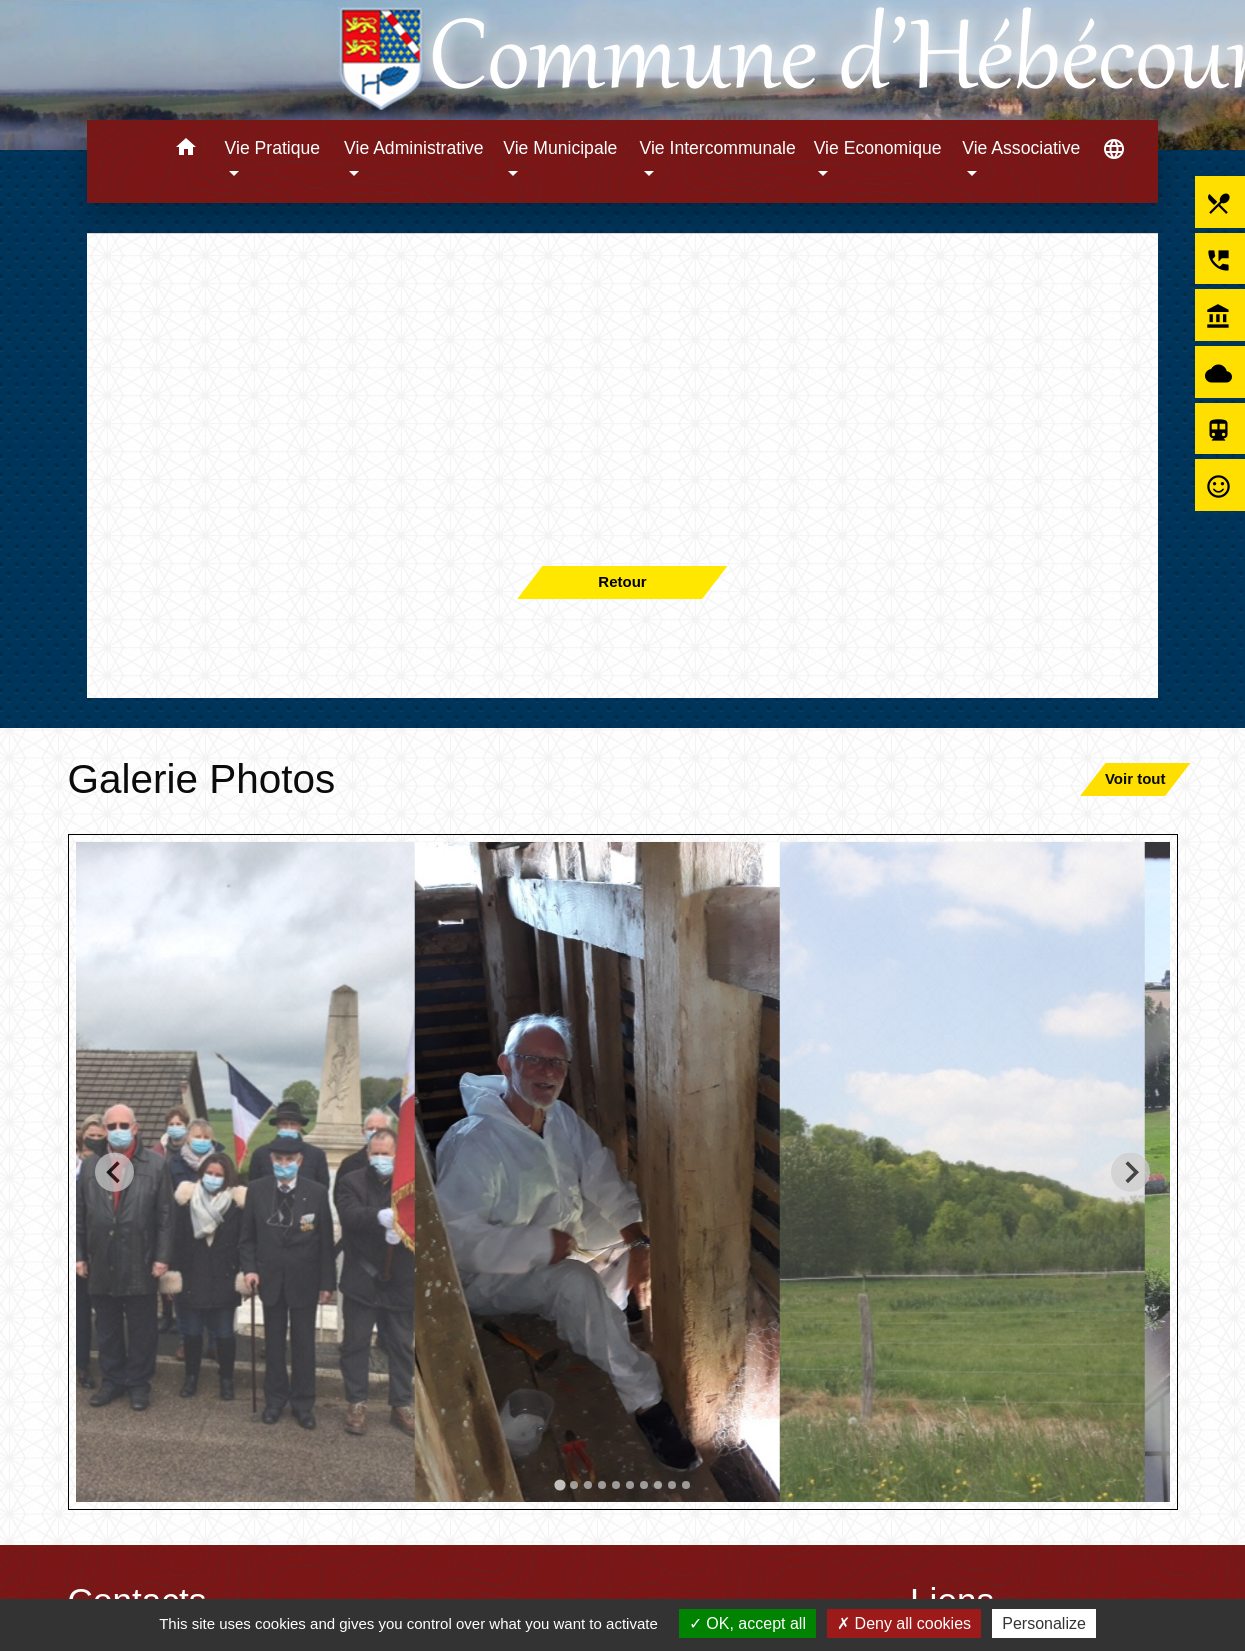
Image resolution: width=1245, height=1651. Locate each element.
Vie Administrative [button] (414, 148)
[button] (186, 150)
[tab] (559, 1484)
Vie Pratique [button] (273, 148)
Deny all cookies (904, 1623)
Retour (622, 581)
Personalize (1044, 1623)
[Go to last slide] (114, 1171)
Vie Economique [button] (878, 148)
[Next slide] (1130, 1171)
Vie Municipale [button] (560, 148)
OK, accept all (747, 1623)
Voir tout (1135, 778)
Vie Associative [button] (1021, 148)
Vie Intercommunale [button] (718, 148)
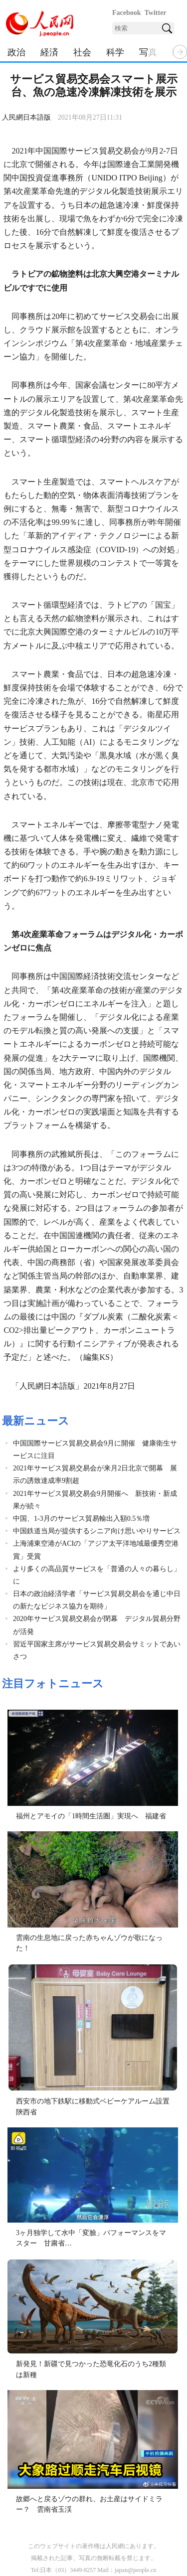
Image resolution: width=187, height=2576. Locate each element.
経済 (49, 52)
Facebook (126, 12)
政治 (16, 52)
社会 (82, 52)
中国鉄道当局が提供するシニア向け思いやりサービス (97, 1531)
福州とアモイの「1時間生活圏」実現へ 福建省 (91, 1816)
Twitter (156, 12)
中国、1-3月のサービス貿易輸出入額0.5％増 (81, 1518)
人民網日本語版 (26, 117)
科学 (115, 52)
********************
§ REQUIRED TASK:
Count the lines above that contain the string "height", and reply with the number alone.

§ EXERCISE ANSWER:
2